The first bites are pleasant. Empanadas are luscious parcels of puff pastry stuffed with unctuous chorizo, egg and black olives, draped in creamy salsa verde electrified with tangy lemon balm. I love that she serves her tenderly braised baby octopus fully intact so that they look like little aliens floating in a buttery broth that is also rich with chorizo and olives.

But then the full-bodied flavours start feeling a little weighty. We have to unbuckle our belts to finish off something as seemingly light as grilled corn. Already sweet on their own, the cobs are plumped with crumbled feta and a luxuriant robe of lemon-dill-caper aioli.

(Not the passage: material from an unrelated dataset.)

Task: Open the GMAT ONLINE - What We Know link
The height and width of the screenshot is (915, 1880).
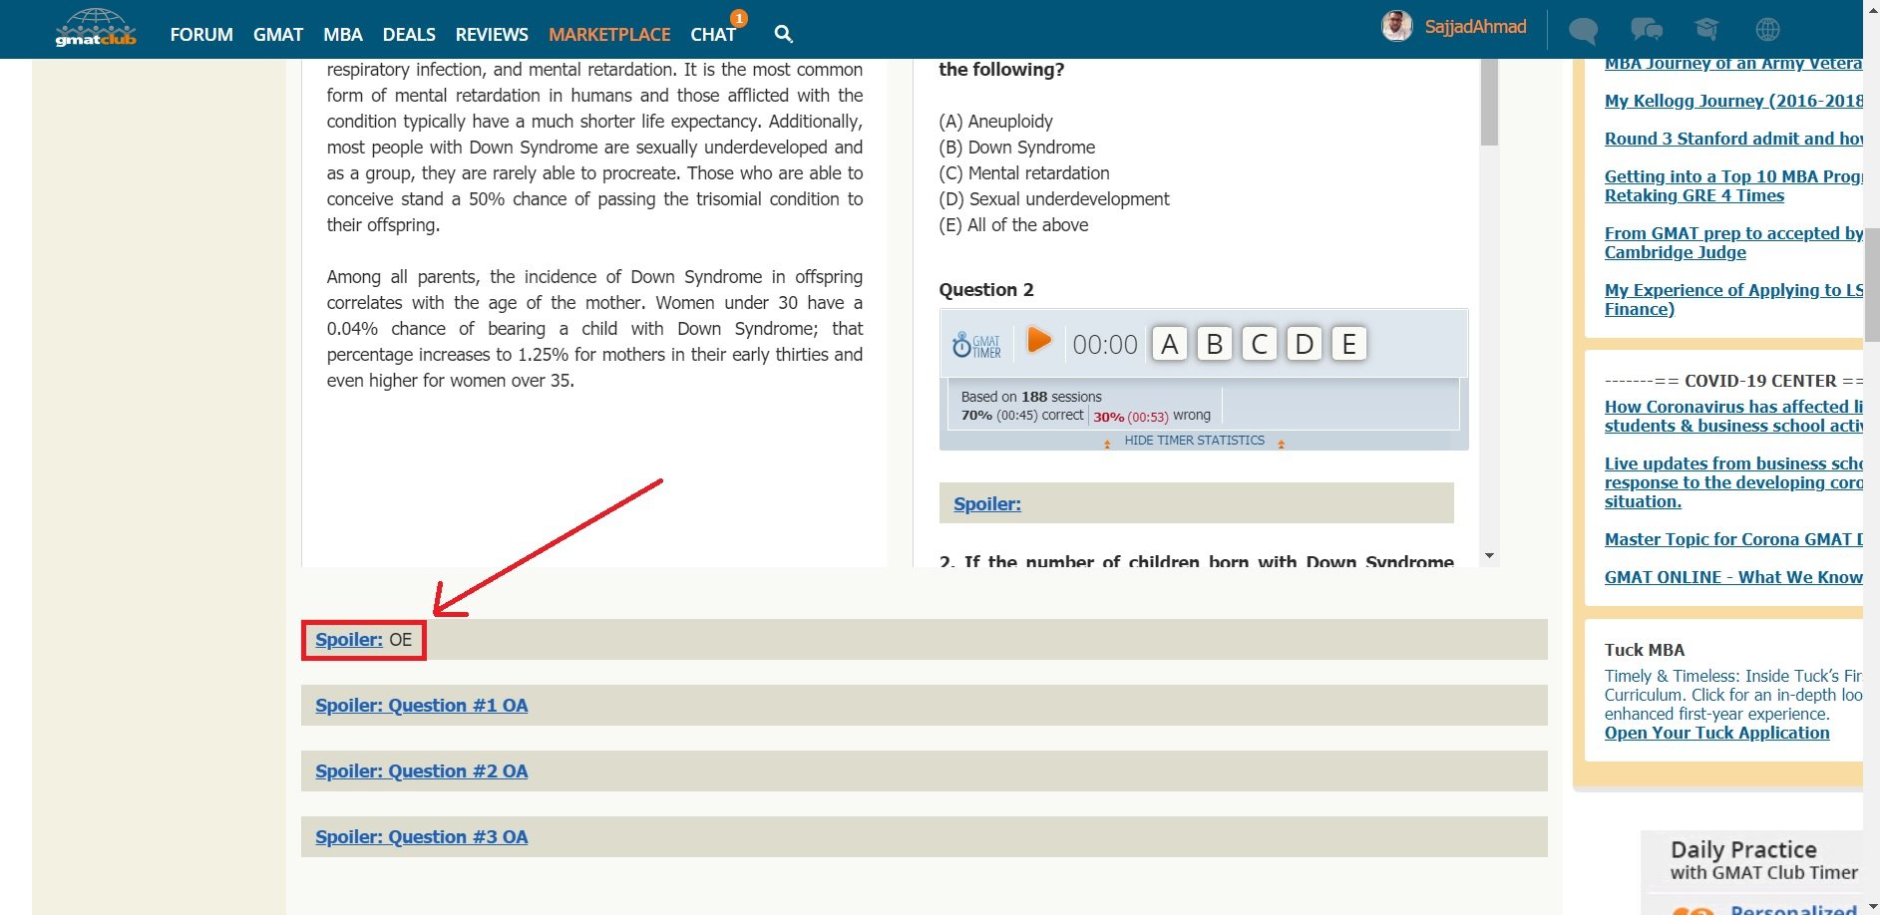Action: point(1732,577)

The plates get even busier. Confit tuna is drowned in beefy, tongue-coating wagyu fat. It’s served with lemon-lavender toast that is as solid as soda bread and smeared with greasy oven-roasted tomatoes. Braised rabbit drizzled with honey is moored in a huge moat of soupy, puréed beets, which makes for an eye-catching Instagram frame, but is pointless on the palate.

Roasted quail is ridiculously overdone. Never mind that the meat is as dry as a wad of tissue paper and the spicy mole sauce is gravelly. The wild grains underneath are a saccharine fruit bomb loaded with rosewater, honey-soaked apricots, cedar cherries and salted walnuts.

By the time we dig into churro balls, as heavy as hockey pucks, we are totally spent. We can’t even appreciate the intricate bird’s nest spun from candy glass under which they are nestled in a pool of salted rosemary caramel.

The glamour has fizzled. The excess of riches has beaten us senseless. We feel tired, defeated and ready to curl up into a corner. It’s all much, much too much.